What you should do: Return the entries below from the line that contains "347, 808, 353)" through the line that contains "114) label: AUTOMOTIVE", copying each line exactly and including both of those lines.

Input rows:
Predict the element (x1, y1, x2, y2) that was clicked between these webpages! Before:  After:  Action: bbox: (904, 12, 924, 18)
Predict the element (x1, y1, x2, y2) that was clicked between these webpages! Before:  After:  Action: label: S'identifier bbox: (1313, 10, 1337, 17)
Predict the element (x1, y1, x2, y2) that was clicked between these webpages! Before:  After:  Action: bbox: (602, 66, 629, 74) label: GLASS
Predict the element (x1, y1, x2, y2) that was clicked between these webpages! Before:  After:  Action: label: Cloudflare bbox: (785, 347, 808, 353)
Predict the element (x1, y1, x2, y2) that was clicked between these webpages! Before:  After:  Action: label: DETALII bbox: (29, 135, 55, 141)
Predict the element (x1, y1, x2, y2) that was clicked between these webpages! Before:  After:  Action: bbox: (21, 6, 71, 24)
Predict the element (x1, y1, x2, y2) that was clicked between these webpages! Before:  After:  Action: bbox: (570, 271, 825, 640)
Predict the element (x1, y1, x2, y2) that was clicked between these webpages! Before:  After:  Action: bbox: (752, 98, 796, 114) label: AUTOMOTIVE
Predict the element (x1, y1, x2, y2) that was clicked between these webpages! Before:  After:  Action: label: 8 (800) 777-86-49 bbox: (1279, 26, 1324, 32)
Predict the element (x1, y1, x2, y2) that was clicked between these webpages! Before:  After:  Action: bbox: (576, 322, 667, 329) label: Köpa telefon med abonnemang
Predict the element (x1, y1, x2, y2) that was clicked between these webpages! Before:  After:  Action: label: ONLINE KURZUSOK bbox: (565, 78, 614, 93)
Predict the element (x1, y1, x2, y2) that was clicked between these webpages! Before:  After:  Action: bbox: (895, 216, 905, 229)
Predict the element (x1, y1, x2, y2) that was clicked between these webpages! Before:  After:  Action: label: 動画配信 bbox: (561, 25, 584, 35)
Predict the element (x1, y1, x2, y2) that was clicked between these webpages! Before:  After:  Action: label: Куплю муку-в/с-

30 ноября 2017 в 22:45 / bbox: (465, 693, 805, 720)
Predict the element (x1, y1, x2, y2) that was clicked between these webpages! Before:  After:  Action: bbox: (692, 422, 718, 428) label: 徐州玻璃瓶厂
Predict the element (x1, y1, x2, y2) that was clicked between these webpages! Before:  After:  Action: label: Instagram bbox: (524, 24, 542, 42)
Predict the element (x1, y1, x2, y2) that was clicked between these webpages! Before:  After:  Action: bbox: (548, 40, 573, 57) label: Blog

Task output:
Predict the element (x1, y1, x2, y2) that was clicked between these webpages! Before:  After:  Action: label: Cloudflare bbox: (785, 347, 808, 353)
Predict the element (x1, y1, x2, y2) that was clicked between these webpages! Before:  After:  Action: label: DETALII bbox: (29, 135, 55, 141)
Predict the element (x1, y1, x2, y2) that was clicked between these webpages! Before:  After:  Action: bbox: (21, 6, 71, 24)
Predict the element (x1, y1, x2, y2) that was clicked between these webpages! Before:  After:  Action: bbox: (570, 271, 825, 640)
Predict the element (x1, y1, x2, y2) that was clicked between these webpages! Before:  After:  Action: bbox: (752, 98, 796, 114) label: AUTOMOTIVE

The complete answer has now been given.